5O’S AIR COLOR

Saul Leiter, né à Pittsburgh, fils d’un rabbin, a commencé ses photographies au début de années 40. Il arrive à New York à 23 ans. Il se lie vite d’amitié avec des photographes comme l’incroyable Eugene Smith ou le peintre Richard Pousette-Dart. S’il utilise l’appareil photo, c’est davantage les Nabis que Leiter a à l’esprit. Il réalise des photographies en noir et blanc dont quelques-unes seront sélectionnées par Edward Steichen pour l’exposition Always the Young Stranger au MoMA en 1953.

1948, il expérimente, la couleur commence à apparaître et fait alors partie de l’architecture de son image, au même titre que le jeu des traits et des masses. Saul Leiter prend les rues de sa ville en photo mais sa démarche n’est pas documentaire. L’atmosphère de la ville est assourdie, étrangement immobile. Les corps sont présents mais l’expression des visages pratiquement jamais lisibles.

Le rythme créé par les couleurs et les matières met en avant plutôt une impression d’isolement, ou du moins de songerie. Le chromatisme de certains objets de la vie citadine et industriel sature, tandis que l’arrière-fond impose des teintes plus ternes, doucement ocres, voilées par les poussières de la pollution, ou des flocons de neige. Certaines formes s’évanouissent dans la buée, tandis que d’autres éléments aux contours bien nets viennent s’imprimer par dessus. Le style du photographe emprunte à la peinture mais également au collage. Les plans se juxtaposent, se répètent, parfois même côtoient l’abstraction.

Les typographies et les corps sont tronqués, disloqués et réassemblés. Pour la recomposition de ses espaces, le photographe fait avec ce que lui proposent les reflets et les ombres. Ce style de découpage hardi peut se retrouver chez le virevoltant Louis Faurer, mais Leiter lui ne s’approche pas réellement de ses sujets, ils apparaissent presque uniquement comme des silhouettes lointaines, retaillées, noircies, figées comme des natures mortes. Contrairement au New York de Weegee, théâtre des passions qui ne donne lieu qu’à des représentations absurdes et exceptionnelles, hors du commun, la vision posée de Leiter ne photographie pas l’évènement en soi mais un passage, presque un frottement, elle ne livre pas la personne en soi mais l’anonyme. Cela ne l’empêche pas de diffuser un léger parfum surréaliste à travers un environnement censé être quotidien et familier.

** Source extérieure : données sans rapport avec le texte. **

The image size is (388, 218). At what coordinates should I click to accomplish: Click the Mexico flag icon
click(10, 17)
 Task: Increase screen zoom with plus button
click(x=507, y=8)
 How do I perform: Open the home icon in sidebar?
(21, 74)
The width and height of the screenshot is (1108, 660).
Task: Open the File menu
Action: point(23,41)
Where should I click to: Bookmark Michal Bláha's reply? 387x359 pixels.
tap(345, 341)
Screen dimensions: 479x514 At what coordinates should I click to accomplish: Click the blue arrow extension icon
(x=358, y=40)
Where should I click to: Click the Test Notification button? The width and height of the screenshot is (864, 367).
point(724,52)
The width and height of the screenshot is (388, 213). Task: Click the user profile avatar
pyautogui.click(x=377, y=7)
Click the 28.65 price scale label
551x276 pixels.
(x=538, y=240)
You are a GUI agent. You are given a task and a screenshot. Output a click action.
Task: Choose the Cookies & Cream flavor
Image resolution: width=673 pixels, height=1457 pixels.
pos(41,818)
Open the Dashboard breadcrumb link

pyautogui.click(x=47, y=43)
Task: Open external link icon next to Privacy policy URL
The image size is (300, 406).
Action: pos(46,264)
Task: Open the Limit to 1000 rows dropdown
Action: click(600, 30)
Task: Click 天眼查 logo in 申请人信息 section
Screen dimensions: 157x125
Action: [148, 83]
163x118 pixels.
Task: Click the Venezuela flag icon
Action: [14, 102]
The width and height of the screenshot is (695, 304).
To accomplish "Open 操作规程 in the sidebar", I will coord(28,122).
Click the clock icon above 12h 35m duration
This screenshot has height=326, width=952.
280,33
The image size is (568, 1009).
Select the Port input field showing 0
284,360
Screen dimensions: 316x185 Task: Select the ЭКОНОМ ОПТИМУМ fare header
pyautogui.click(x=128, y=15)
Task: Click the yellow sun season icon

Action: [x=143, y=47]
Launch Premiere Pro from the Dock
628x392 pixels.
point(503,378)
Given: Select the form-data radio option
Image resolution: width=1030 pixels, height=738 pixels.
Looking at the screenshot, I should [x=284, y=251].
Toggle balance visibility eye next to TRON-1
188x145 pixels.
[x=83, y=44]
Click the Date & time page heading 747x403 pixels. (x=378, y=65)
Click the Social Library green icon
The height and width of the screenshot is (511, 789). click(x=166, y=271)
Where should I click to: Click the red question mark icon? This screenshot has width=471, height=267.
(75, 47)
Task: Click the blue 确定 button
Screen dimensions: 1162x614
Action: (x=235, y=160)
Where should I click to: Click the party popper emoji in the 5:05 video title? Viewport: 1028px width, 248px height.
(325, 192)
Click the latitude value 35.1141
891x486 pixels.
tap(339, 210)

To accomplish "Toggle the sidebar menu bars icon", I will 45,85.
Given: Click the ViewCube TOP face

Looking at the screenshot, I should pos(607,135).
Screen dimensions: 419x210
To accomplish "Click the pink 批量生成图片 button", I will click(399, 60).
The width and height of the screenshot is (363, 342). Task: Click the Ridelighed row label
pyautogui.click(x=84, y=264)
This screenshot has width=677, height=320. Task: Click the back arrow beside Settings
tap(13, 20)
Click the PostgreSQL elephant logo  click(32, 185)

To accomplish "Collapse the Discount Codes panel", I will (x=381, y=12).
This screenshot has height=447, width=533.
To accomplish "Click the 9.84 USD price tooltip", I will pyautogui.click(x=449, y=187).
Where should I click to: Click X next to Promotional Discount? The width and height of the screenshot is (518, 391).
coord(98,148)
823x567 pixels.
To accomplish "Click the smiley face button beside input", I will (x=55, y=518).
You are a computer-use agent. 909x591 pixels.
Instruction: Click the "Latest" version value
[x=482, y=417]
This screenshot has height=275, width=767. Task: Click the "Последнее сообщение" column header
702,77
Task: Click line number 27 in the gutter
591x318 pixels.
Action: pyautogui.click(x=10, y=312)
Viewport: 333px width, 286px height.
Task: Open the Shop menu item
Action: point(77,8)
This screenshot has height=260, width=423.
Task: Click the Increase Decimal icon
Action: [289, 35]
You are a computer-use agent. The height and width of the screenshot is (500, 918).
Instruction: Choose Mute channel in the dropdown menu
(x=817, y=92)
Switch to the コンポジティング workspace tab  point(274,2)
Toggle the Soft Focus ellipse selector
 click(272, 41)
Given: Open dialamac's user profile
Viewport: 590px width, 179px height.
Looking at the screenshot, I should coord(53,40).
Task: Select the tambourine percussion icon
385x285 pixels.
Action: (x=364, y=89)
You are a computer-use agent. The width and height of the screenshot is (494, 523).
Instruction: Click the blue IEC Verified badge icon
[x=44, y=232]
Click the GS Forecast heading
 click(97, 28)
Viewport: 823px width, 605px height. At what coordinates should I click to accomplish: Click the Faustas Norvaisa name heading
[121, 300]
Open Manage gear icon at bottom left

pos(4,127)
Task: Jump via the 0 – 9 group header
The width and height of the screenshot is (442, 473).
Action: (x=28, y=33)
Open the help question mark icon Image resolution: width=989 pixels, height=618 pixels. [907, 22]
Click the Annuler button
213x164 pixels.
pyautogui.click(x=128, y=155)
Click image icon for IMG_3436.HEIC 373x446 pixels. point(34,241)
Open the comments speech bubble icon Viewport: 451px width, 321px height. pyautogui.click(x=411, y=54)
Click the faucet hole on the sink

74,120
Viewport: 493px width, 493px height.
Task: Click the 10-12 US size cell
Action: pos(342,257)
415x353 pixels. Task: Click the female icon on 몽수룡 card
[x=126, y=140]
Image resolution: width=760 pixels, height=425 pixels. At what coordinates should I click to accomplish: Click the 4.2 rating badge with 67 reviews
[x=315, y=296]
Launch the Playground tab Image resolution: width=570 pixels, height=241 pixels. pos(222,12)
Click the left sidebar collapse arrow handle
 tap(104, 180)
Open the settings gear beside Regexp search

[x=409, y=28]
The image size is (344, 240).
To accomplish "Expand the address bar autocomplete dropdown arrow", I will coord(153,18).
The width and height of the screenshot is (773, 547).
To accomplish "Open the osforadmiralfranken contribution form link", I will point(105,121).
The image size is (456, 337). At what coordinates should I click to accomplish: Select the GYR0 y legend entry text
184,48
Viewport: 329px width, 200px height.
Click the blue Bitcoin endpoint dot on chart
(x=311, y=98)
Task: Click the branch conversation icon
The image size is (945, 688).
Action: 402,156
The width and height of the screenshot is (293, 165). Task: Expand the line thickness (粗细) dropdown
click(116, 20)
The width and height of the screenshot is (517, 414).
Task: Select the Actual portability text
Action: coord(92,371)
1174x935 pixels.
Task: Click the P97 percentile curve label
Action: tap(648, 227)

Le photographe travaillera pour le magazine de mode Harper’s Bazaar, comme Martin Paar. Ses images balancent entre légèreté et mélancolie, elles s’offrent la possibilité d’investir différentes approches. Feutrées, embrumées, isolées de l’agitation avec ces larges zones de monochromes éraflés, les flâneries photographiques de Saul Leiter captent un climat esthétique qui n’appartient qu’à lui – cette façon astucieuse d’accueillir l’aléatoire qui donne un peu d’air.